She doesn't demand toys at the store, and she's great about sharing and taking turns, but she does demand things be done *her* way.  I don't understand the sense of entitlement though, because unless it's made clear from the get-go that her choices mean a damn, she never gets a say!  This child does not pick where we go, what we eat, etc, so it's not like we've given her the idea that she gets to make any real decisions about our household.  Not to say she never gets to decide anything, but it's more like, if we're going to watch a movie, she gets to pick which one (and usually out of a selection).  


If we tell her to hurry up because she's late for school or dance class, she yells back to "stop talking to her" and then starts wailing.  Loud, siren-like wails.  Same thing if we tell her to try to go potty.  Or to do anything.  It takes everything to stop myself from "giving her a reason to cry."


What do I do?  Ignoring it only turns the sirens into blood-curdling screams.  Spanking turns the sirens into screams.  I lose the yelling matches (she's louder than me). Tossing her out the window would probably alert the neighbors.  


We try reasoning with her after she's calmed down and explaining that while she can cry all she pleases, she may not do so at such a high volume.  She agrees, but then it happens again.

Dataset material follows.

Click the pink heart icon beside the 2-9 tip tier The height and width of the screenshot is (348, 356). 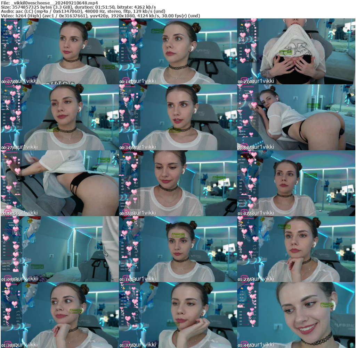[10, 27]
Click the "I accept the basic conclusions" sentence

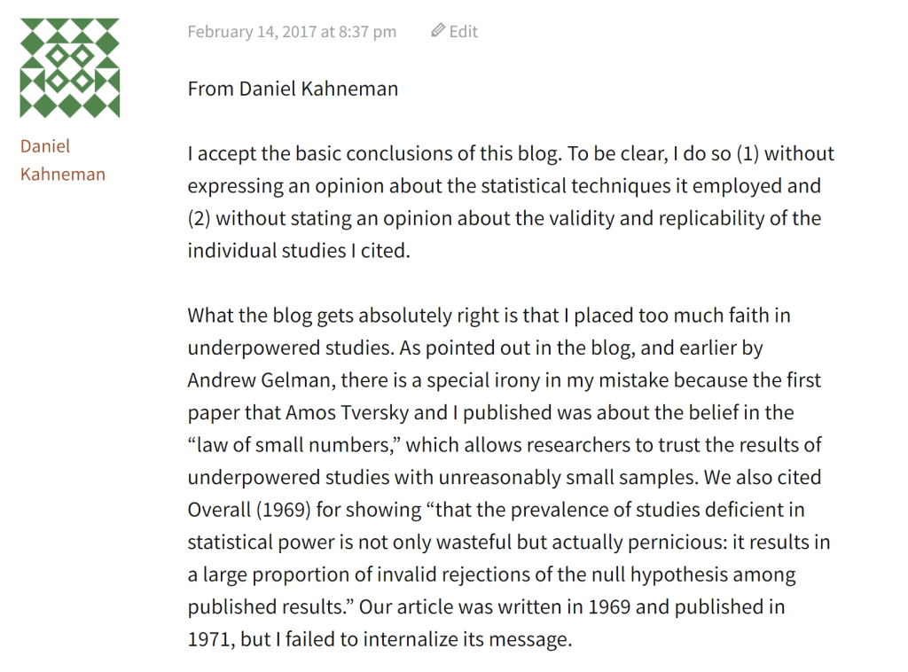tap(374, 153)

Punishing her by taking toys away doesn't impact her.  At that split second, she's really pissed off, but 5 seconds later, the toy doesn't matter.  Toss it, for all she cares....she's got an imagination to entertain herself with.


I am pregnant and very worried about this continuing after baby arrives.  And as much as I'd like to blame the realization that there's an impending sibling on this behavior, it's been going on long before the newest bun hopped in the oven.  Wits end here.  Please help.

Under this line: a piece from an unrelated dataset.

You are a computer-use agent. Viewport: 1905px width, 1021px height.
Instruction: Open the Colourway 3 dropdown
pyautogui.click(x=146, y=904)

by on Jan. 19, 2013 at 9:23 AM
Replies (11-20):
Sagely
by Silver Member on Jan. 19, 2013 at 9:37 AM

I have to do this for a whole 'nother year?!


Let me start praying now...

Quoting angevil53:

It's normal at that age. My son was the same way. He's getting much better though. He's now 6yo.


momof2grls629
by on Jan. 19, 2013 at 9:38 AM
I want to add also that kids randomly test their limits and you just have to stick to your guns and she will catch on eventually.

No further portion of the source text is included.